**PROBLEM DETAILS**
Reproduce everything in the material below from the line containing "Toggle word wrap" down to the end of the material, both included, character for character.

**RECORDS FOR THE EXERCISE**
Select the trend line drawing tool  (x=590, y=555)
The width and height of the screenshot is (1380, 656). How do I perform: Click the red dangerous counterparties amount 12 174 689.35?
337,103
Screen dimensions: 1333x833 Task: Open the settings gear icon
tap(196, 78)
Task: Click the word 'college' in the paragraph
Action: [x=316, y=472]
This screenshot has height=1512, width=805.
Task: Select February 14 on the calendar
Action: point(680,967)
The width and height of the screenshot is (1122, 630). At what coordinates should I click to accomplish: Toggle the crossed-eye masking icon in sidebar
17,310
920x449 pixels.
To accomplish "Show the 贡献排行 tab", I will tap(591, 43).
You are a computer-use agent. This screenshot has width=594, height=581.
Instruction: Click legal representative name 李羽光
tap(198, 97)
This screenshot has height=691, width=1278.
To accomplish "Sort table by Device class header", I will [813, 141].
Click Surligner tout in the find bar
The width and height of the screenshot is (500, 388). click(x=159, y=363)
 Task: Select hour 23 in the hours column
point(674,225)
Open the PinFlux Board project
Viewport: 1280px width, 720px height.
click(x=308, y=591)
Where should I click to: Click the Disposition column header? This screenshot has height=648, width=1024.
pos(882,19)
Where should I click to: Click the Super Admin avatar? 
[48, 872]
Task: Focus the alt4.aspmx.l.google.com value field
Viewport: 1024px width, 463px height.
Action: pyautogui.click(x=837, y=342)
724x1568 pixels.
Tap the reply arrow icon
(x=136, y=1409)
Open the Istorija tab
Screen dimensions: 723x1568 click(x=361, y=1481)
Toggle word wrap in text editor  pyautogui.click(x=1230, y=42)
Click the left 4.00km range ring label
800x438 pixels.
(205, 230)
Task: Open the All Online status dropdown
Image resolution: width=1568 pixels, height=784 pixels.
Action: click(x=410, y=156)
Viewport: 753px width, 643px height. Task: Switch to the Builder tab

**PROBLEM SOLUTION**
Toggle word wrap in text editor  pyautogui.click(x=1230, y=42)
Click the left 4.00km range ring label
800x438 pixels.
(205, 230)
Task: Open the All Online status dropdown
Image resolution: width=1568 pixels, height=784 pixels.
Action: click(x=410, y=156)
Viewport: 753px width, 643px height. Task: Switch to the Builder tab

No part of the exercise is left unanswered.